Zuletzt forderte Niedersachsens Ministerpräsident Stephan Weil (SPD) angesichts der prekären Lage besonders der Zulieferer eine rasche Entscheidung. „Wenn nicht schnell die Nachfrage anspringt, werden viele bald die Bücher zuklappen und sagen: Sorry, das war’s.“ Diese Unternehmen hätten weniger finanzielle Reserven als die großen Konzerne. Der VDA hatte jüngst vor einem drastischen Personalabbau bei Zulieferern gewarnt. Es stünden bereits 12 500 Jobs auf der Kippe. Ziehe die Autonachfrage nicht bald an, könnten bis Ende Juli fast zwei Drittel der Firmen Stellen streichen – manche bis zu 40 Prozent.

Regierungsstreit um Abwrackprämie: Olaf Scholz und Svenja Schulze gegen Andreas Scheuer

Bundesverkehrsminister Andreas Scheuer (CSU) fährt dem Vernehmen nach eine sehr industrienahe Linie. Nach seinen Vorstellungen würden Autos mit einem CO2-Ausstoß bis 140 Gramm pro Kilometer gefördert – ein Wert deutlich oberhalb des ab 2021 gültigen EU-Flottengrenzwerts von 95 Gramm. Die Käufer von großen, PS-starken Autos der hiesigen Autobauer kämen ebenfalls in den Genuss der Prämie.

Noch gibt es aber keine Beschlüsse. Finanzminister Olaf Scholz und Umweltministerin Svenja Schulze (beide SPD) positionierten sich gegen Scheuer. Scholz will laut „Spiegel“ eine Kappung bei 110 Gramm. Andere in der SPD lehnen eine Kaufprämie diesen Zuschnitts ganz ab. „Eine Abwrackprämie, die Technologien aus dem letzten Jahrhundert fördert, löst keine Probleme von morgen“, so die Fraktionsvizes Sören Bartol, Matthias Miersch und Achim Post. Wichtiger sei ein Absatzschub für klimafreundliche Autos, etwa durch ein Flottenaustauschprogramm für Handwerker, soziale Dienste und kommunale Fuhrparks.

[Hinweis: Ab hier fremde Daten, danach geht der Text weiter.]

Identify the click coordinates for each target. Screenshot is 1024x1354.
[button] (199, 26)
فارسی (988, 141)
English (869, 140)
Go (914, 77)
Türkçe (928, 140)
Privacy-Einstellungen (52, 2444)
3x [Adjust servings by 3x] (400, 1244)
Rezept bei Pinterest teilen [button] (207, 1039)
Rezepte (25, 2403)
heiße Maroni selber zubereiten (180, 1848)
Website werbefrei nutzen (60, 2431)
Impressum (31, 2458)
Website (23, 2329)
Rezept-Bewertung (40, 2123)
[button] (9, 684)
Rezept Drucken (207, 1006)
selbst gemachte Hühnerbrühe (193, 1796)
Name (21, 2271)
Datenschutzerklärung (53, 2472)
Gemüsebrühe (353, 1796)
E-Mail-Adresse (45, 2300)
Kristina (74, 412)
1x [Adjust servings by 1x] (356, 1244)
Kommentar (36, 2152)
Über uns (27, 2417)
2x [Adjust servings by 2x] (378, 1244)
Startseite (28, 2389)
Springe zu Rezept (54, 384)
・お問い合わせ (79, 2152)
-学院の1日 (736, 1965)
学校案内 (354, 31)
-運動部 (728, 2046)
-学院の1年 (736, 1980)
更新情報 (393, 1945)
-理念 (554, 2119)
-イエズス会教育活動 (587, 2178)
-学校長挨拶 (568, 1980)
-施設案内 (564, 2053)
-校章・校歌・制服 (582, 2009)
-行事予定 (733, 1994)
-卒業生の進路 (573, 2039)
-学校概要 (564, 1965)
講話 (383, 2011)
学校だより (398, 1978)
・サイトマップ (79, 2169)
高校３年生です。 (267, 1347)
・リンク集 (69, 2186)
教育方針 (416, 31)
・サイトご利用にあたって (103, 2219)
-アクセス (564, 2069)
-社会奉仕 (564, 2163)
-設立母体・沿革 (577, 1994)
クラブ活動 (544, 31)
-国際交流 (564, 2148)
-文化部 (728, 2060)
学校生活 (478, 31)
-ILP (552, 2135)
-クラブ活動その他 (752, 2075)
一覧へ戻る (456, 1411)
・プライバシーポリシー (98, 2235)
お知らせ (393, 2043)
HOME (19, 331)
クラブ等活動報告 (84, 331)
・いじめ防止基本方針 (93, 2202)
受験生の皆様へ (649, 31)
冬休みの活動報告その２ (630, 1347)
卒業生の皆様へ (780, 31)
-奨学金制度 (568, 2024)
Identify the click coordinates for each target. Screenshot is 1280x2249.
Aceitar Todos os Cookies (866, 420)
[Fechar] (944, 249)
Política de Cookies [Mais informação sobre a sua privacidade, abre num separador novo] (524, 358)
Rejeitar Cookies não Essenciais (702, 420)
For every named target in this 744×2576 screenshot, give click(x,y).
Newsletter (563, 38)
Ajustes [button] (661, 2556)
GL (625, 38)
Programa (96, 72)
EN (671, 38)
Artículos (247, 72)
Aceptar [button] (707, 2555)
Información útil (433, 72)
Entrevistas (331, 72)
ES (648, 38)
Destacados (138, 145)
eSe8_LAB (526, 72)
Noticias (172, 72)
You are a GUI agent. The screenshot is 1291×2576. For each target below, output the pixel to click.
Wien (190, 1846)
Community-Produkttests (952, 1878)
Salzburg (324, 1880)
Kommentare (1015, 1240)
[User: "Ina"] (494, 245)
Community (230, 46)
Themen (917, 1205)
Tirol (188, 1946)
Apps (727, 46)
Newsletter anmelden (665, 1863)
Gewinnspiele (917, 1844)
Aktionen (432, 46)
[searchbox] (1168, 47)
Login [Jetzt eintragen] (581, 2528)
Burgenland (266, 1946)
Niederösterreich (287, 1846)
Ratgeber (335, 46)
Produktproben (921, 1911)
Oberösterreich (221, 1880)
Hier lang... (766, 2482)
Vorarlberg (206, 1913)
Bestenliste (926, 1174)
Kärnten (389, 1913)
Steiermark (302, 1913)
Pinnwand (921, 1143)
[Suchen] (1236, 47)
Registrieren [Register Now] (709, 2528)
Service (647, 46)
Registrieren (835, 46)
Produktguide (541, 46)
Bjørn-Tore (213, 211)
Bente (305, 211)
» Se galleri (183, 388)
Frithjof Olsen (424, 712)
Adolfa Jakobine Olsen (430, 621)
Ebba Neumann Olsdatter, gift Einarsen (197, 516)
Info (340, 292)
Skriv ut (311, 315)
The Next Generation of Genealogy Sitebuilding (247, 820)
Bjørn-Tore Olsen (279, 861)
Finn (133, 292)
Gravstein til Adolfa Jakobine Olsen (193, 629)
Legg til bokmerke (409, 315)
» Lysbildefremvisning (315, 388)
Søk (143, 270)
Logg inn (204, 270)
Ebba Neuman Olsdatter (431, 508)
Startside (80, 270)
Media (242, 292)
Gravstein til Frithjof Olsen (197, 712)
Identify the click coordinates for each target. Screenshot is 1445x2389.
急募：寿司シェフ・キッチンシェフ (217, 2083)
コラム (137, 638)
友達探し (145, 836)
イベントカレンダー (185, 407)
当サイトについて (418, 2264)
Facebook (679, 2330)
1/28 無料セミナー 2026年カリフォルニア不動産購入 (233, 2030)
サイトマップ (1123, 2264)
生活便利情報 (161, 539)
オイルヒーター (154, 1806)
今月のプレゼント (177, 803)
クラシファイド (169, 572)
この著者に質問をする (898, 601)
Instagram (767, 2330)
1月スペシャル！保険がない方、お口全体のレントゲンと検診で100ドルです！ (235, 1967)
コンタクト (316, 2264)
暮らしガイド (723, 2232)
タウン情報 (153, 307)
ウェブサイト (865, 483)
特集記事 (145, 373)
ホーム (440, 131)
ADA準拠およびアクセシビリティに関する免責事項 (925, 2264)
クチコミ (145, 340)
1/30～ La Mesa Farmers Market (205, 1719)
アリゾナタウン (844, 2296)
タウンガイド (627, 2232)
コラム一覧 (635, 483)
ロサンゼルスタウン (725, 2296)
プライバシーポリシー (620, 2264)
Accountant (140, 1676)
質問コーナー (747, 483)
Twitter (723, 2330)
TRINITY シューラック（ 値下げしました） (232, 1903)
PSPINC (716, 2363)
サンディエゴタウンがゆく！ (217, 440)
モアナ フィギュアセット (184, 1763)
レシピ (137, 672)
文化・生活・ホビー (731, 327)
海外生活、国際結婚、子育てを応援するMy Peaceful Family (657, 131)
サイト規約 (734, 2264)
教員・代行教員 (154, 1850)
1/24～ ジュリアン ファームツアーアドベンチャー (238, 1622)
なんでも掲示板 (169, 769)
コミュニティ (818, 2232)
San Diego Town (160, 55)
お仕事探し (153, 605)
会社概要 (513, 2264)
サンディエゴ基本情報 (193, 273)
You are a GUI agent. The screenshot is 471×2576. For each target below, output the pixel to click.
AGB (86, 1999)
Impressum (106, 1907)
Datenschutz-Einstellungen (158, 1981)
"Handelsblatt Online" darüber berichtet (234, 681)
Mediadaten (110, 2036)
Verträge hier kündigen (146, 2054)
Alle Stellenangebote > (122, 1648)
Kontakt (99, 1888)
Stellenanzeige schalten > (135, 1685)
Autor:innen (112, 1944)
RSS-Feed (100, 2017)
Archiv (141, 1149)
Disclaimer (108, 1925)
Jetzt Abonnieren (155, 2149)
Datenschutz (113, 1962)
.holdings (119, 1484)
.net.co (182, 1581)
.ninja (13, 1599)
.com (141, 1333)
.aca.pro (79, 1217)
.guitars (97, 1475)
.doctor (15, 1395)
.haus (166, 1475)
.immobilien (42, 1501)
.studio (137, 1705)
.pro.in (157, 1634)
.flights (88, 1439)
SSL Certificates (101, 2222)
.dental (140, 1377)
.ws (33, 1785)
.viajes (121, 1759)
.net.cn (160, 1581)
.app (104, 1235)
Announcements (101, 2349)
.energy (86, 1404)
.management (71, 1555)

Wirtschwaftsweise warnen vor Abwrackprämie für Verbrenner

Dass sich eine solche Position in einem Kabinett von „Klimakanzlerin a. D.“ Merkel durchsetzt, ist höchst unwahrscheinlich. Doch auch Scheuer pur dürfte es nicht geben. Dazu beitragen wird das Sperrfeuer gegen eine Verbrennerprämie, das nicht nur von den Umweltverbänden, sondern auch aus der traditionellen Ökonomie kommt. Wirtschaftinstitute, die 2008 die Abwrackprämie noch unterstützten, sind nun gegen eine Neuauflage. Und großes Aufsehen erregten jüngst die „Wirtschaftsweisen“ der Bundesregierung, die ebenfalls abwinkten.* Es gelte, nicht allein die Nachfrage zu stärken, „sondern zugleich den Strukturwandel sinnvoll zu unterstützen“.

Am deutlichsten ging jetzt das „Weisen“-Mitglied Monika Schnitzer zur Sache. „In jeder Krise kommt die Autoindustrie“, kritisierte die Ökonomin, und halte die Hand auf. Es sei falsch, diesen Ruf zu erhören, schon weil das die übermäßige Abhängigkeit Deutschlands von dieser Branche weiter zementiere. „Ich sehe nicht, dass Autokonzerne Geld brauchen.“ Diese bekämen per Kurzarbeitergeld genug Staatshilfe.